1. Introduction
This document describes how to optimize the configuration parameters for 6-step sensor-less algorithm to obtain a smooth and fast start-up procedure, a stable closed loop behavior. Additionally, it will be explained how to reach a proper switch between Back-emf zero crossing detection during PWM OFF-time and PWM ON-time when spinning the motor at high speed with voltage mode driving technique. For further details about 6-step firmware algorithm and voltage/current driving technique, please refer to the related user manual included in the X-CUBE-MCSDK [1] documentation package.
2. Acronyms and abbreviations
| Acronym | Description |
| MCSDK | Motor Control Software Development Kit (X-CUBE-MCSDK) |
| HW | Hardware |
| IDE | Integrated Development Environment |
| MCU | Micro-Controller Unit |
| GPIO | General Purpose Input Output |
| ADC | Analog to Digital Converter |
| VM | Voltage Mode |
| SL | Sensors-Less |
| BEMF | Back Electromotive Force |
| FW | Firmware |
| ZC | Zero-Crossing |
| GUI | Graphical user interface |
| MC | Motor control |
| OCP | Over current protection |
| PID | Proportional-integral-derivative (controller) |
| SDK | Software development kit |
| UI | User interface |
| MC Workbench | Motor control workbench tool, part of MCSDK |
| MC Profiler | Motor control profiler tool, part of MCSDK |
| Motor Pilot | Motor Pilot tool, part of MCSDK |
3. Overview
In the 6-step sensor-less driving mode, the firmware exploits the Back Electromotive Force (BEMF) sensed at the floating phase. The position of the rotor is obtained by detecting the zero-crossing of the BEMF. This is commonly done using an ADC as shown in Figure 1. In particular, when the magnetic field of the rotor crosses the high impedance phase, the corresponding BEMF voltage changes its sign (zero-crossing). The BEMF voltage can be scaled at the ADC input, thanks to a resistor network that divides the voltage coming from the motor phase.

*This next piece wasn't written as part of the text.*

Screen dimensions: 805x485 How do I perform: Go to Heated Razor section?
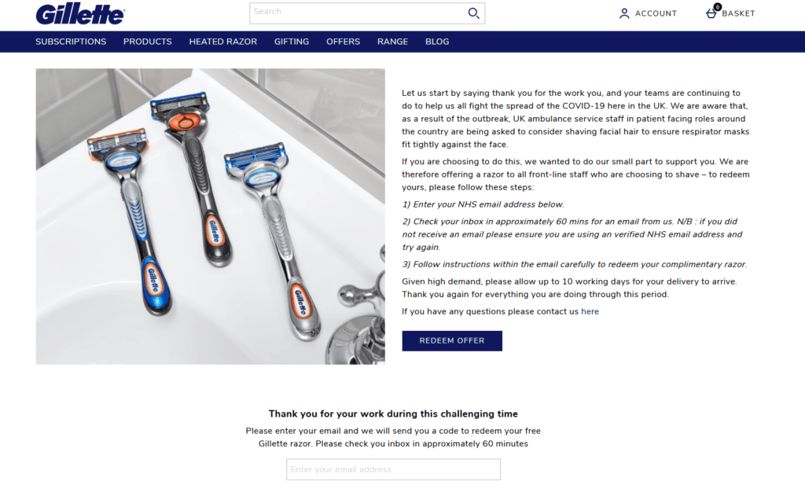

However, since the BEMF signal is proportional to the speed, the rotor position cannot be determined at start-up or at very low speed. Therefore, the motor must be accelerated in open-loop until a sufficient BEMF voltage, that allows the synchronization of the step commutation with the rotor position, is reached.
In the following paragraphs, the start-up procedure and the closed loop operation together with the parameters to tune them will be described.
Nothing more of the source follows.